Spotify is doubling down on voice control technology by adding voice integration to its mobile app and announcing a new piece of voice-controlled hardware. Last week, Spotify silently started rolling out a voice assistant in its iOS and Android mobile apps, per Engadget. By using the wake word “Hey Spotify,” users can pick songs and navigate through the Spotify app using their voice. Separately, the music streaming service started shipping a Spotify-equipped voice-controlled Bluetooth device for cars—with the uninspired title “Car Thing”—to select subscribers, per The Verge. Car Thing, which appears tailored to older cars without a Spotify integration, functions as a Spotify remote, enabling the driver to access Spotify without using a phone.
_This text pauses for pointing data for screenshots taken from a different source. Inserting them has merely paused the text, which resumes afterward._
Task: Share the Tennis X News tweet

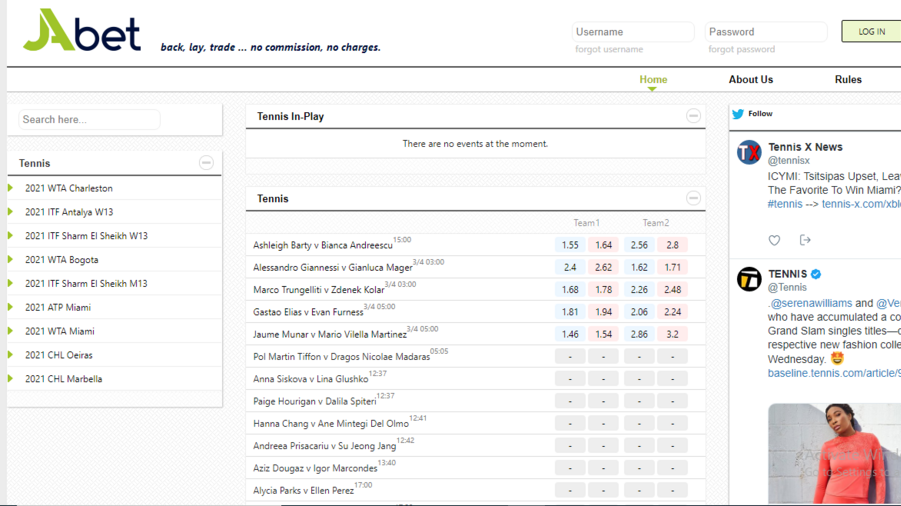Action: click(x=805, y=240)
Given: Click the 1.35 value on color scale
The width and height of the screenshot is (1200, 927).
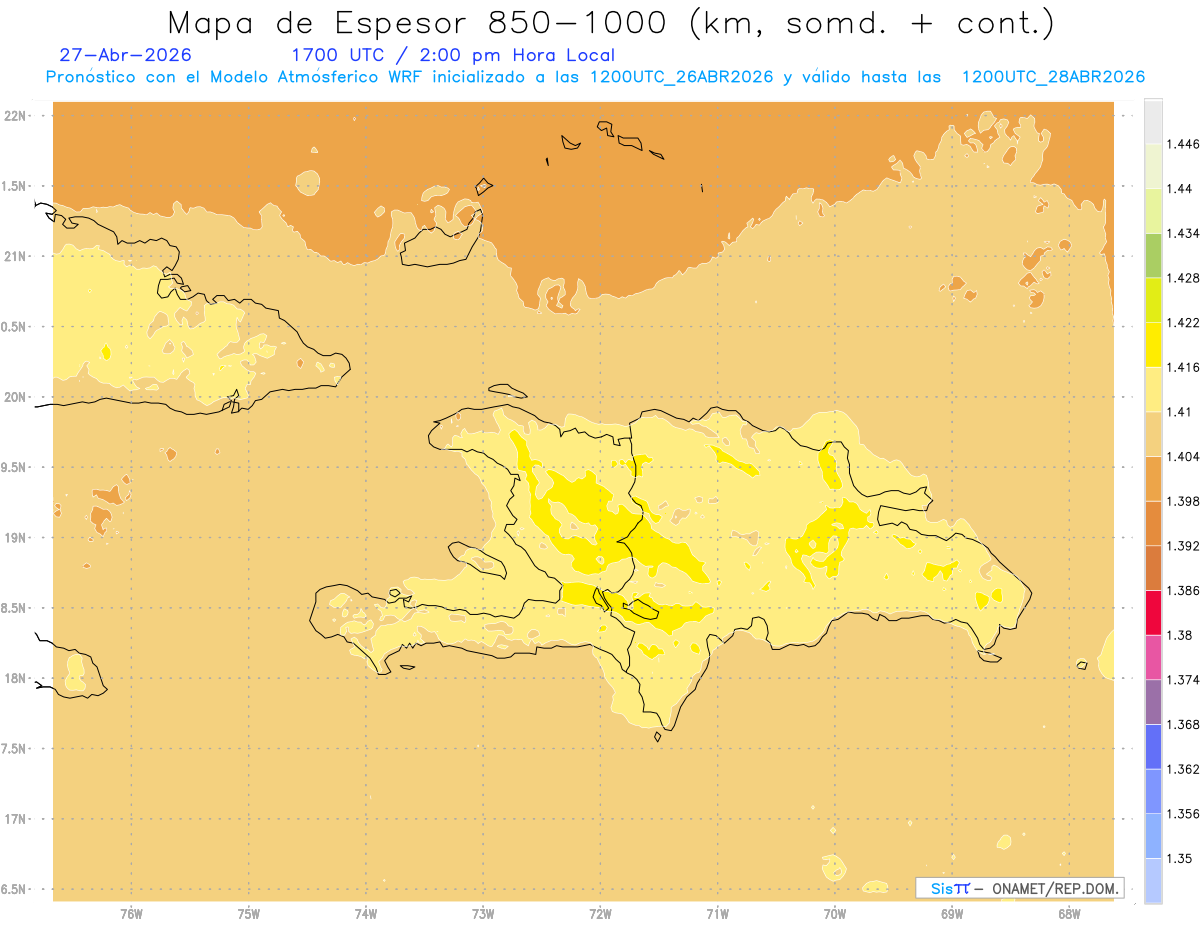Looking at the screenshot, I should 1178,858.
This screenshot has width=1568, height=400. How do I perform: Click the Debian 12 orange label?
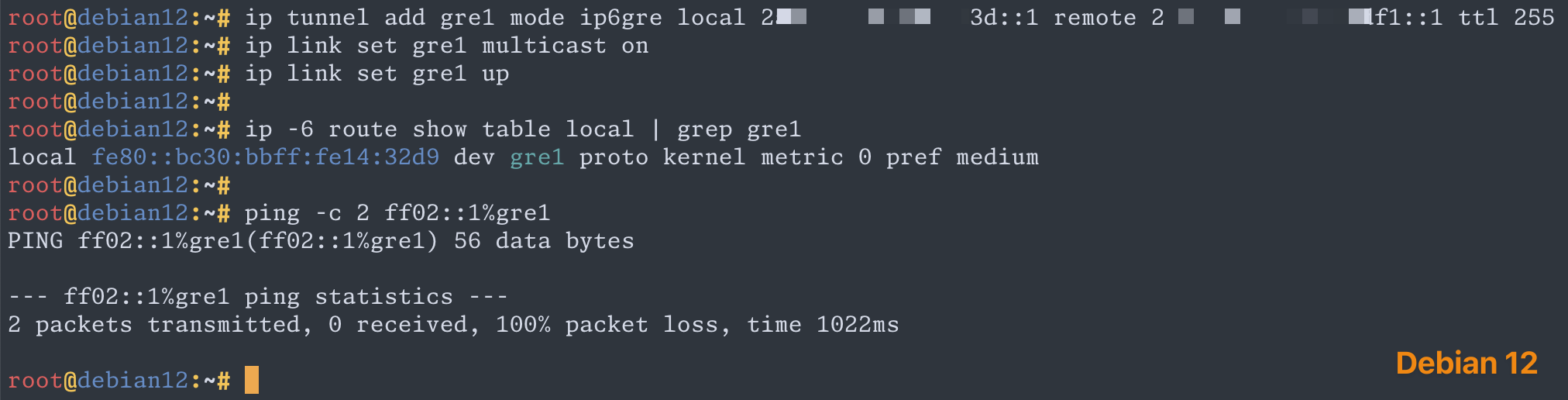click(x=1467, y=363)
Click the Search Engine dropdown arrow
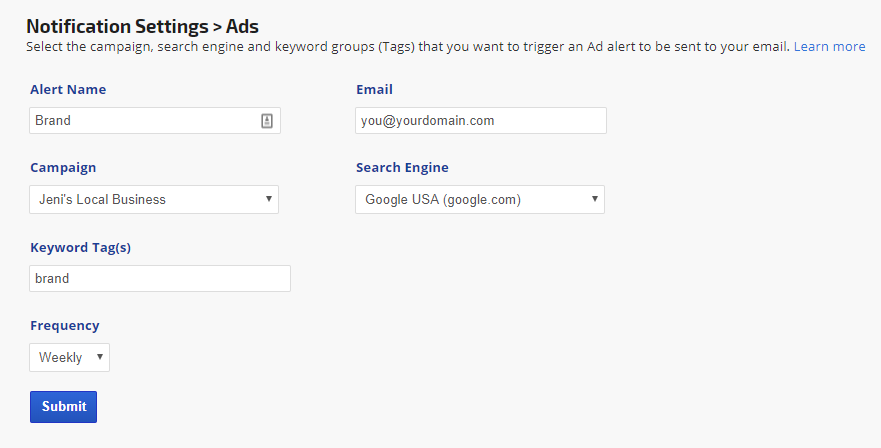The image size is (881, 448). (595, 199)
These features are just the latest example of Spotify’s commitment to pursuing voice commands:

  • Spotify Voice: The company released its first rudimentary voice-based search option on its mobile app in 2019.
  • Early Car Thing and Hey Spotify: That same year, it started testing early versions of each offering, with the latter release primarily intended to study subscribers’ listening habits.
  • Voice-based ads: In 2019, Spotify also began testing voice-enabled ads on mobile which would allow users to engage with ads using verbal commands.

Spotify’s interest in voice data transcends mobile voice assistants. Earlier this year, reports from the BBC and Pitchfork revealed Spotify had patented voice technology that would let it offer personalized recommendations based on data gleaned from user speech and background noise. The technology would reportedly allow Spotify to use speech recognition to determine a user’s age, gender, and emotional state—but it’s unclear whether this particular patent will ever make it to market. Elsewhere, Spotify has hinted at a future proprietary home speaker, and its recent acquisition of podcasting platform Megaphone suggests it may look to monetize voice data with ads.

Voice tech users already regularly engage with music apps via voice, which may help Spotify drive current feature adoption and reduce friction on future offerings. According to a 2020 Adobe survey of voice tech users conducted by Wakefield Research, 57% of respondents said they used voice commands for music apps daily. That response was tied with “texting or chat” as the second-highest voice command use case, trailing only “map or driving” by a single percentage point. That familiarity with using voice commands in music apps could help Spotify roll out upcoming voice-based features more seamlessly. That’s good news for Spotify, which may look to capitalize on an expanding US voice assistant market poised to increase from 128 million voice assistant users in 2020 to 140.7 million by 2024, per eMarketer.